Monday, January 26th, 2015

Google is planning to launch child friendly versions of its search engine, YouTube and Chrome browser sometime in 2015. In an interview given to the newspaper USA Today, Google’s vice president for Engineering, Pavni Diwanji, confirmed the development and mentioned that the search giant has been working on kid friendly versions of some of its most popular products for quite some time. The new lineup of products will be tailor made for kids below 13 years of age and would encourage them to be creators and not just pure consumers of technology. With its latest move, Google is following the example of Apple which introduced the Family Sharing feature in its iOS 8 and OS X Yosemite operating systems and allowed kids to buy and download apps under the supervision of their parents.

Google’s move of introducing child friendly products is designed to make the World Wide Web a safer place for kids.
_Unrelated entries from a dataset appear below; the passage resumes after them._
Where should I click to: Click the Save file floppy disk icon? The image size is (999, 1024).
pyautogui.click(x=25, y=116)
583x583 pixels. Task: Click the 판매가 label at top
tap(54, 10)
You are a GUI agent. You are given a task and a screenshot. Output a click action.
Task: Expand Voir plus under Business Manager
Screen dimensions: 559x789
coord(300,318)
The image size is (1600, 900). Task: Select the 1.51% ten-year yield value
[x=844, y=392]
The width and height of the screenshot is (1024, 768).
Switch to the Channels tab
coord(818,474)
While many online service providers have introduced age restriction and other measures to protect children from violent and adult content, Google is often accused of not doing enough to shield kids from inappropriate or offensive information. In fact, it can be argued that Google acts as a facilitator and exposes impressionable minds to dangerous and adult content due to its unique position as the leading search provider as well as video portal. By introducing kid friendly version of its search engine and YouTube, Google wants to reassure parents and child activist groups that it has the best interests of children in mind and it is doing all it can to protect kids from adult and inappropriate content that is floating on the internet.
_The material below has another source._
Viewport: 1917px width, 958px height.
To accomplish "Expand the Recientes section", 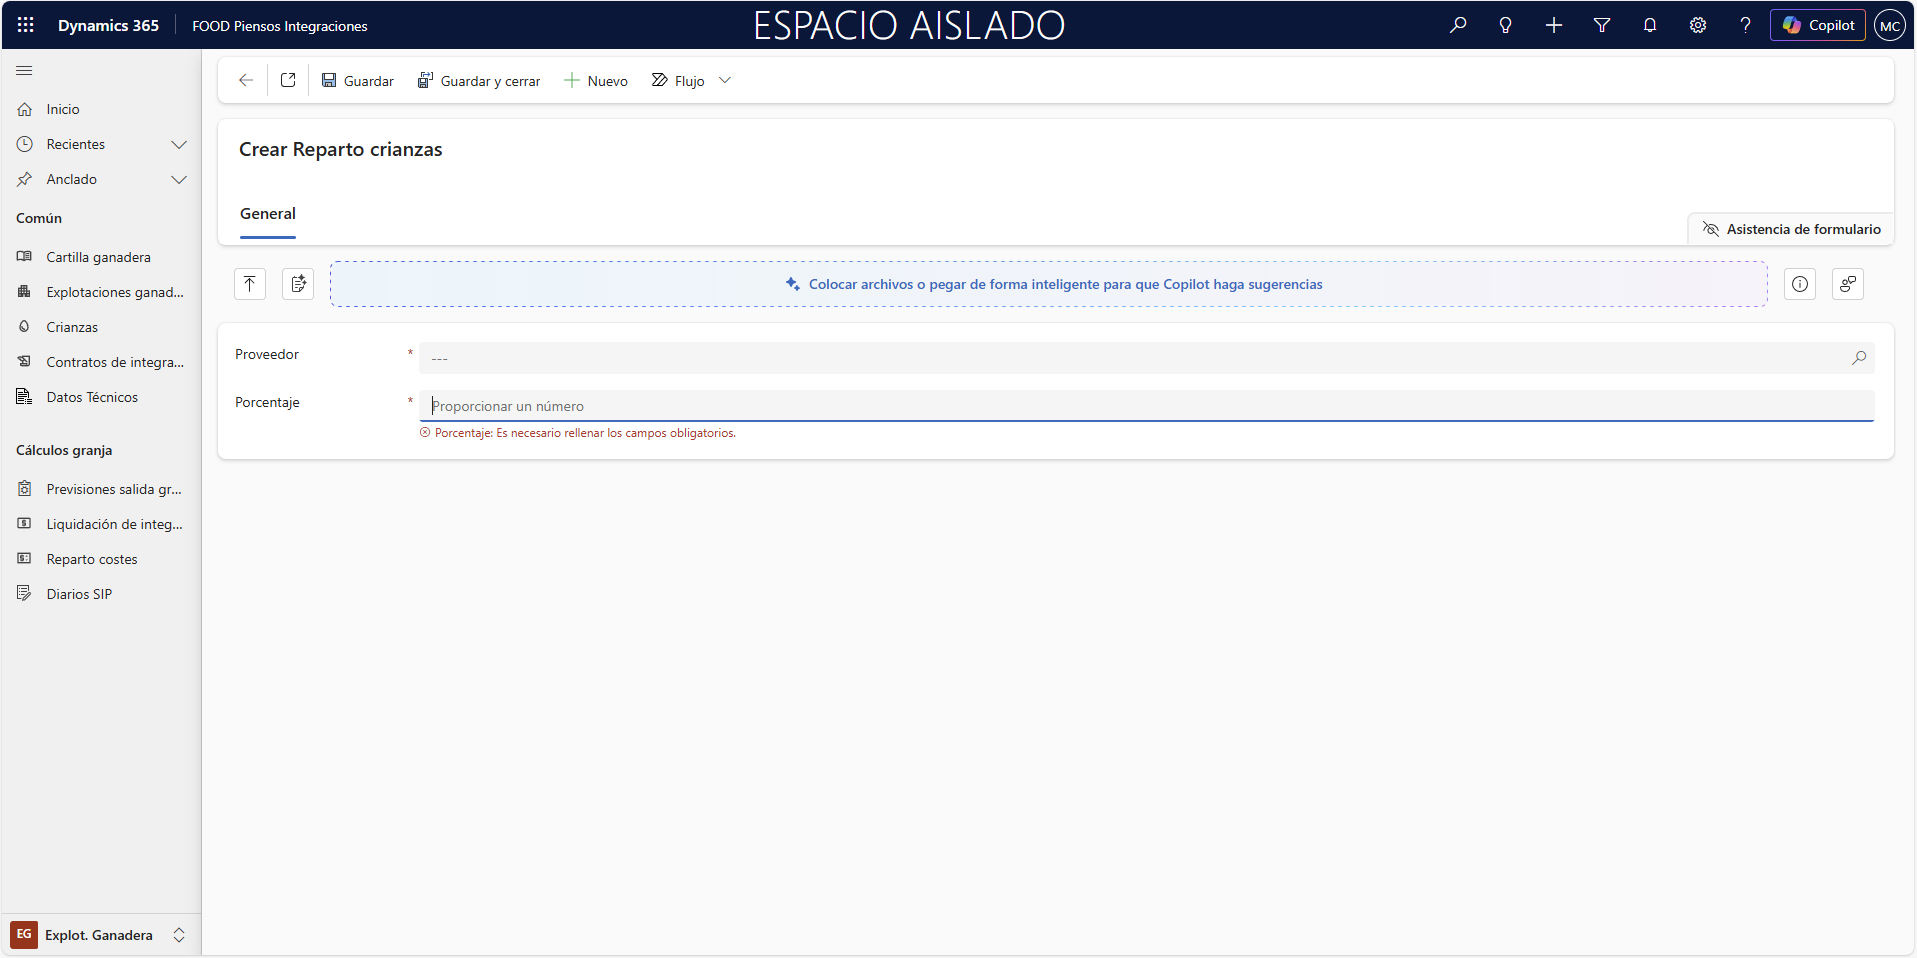I will point(179,144).
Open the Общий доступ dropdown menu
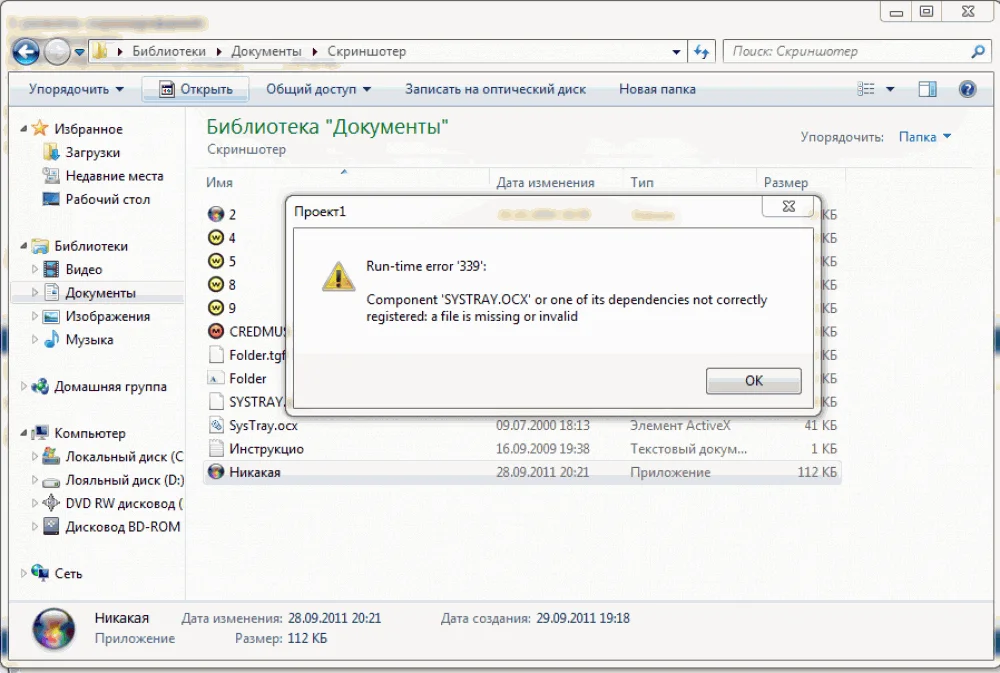Image resolution: width=1000 pixels, height=673 pixels. tap(318, 89)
Google’s initiative is also expected to provide more meaningful search results and content to the children. For instance, when kids search for “trains” through kid friendly Google search engine or Chrome browser, they would be presented with information related to Thomas the Tank Engine instead of links to travel sites that show time tables of trains and offer ticket booking facilities. As far as safety measures go, the new products would be significantly better than the “safe search” add-ons and plugins that are currently available for browsers. The kid friendly products would also allow parents to monitor the internet usage of their children and determine how much time they are spending on the web.
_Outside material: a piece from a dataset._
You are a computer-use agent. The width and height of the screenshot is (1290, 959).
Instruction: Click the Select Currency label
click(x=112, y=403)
While introducing these products, Google will have to tread carefully due to the limitations imposed by Children’s Online Privacy Protection Act (COPPA). The Act, which became a law in 2013, has issued clear guidelines on how to collect personal data from children as well as present information to them. The Act also stipulates that online service providers must take consent from parents before collecting personal data from children who are under the age of 13. Additionally, COPPA includes several clauses related to parental oversight, security of data and information that must be included within the privacy policy. Service providers violating the Act could face huge fines so Google would want to ensure that its child friendly products comply with the Act.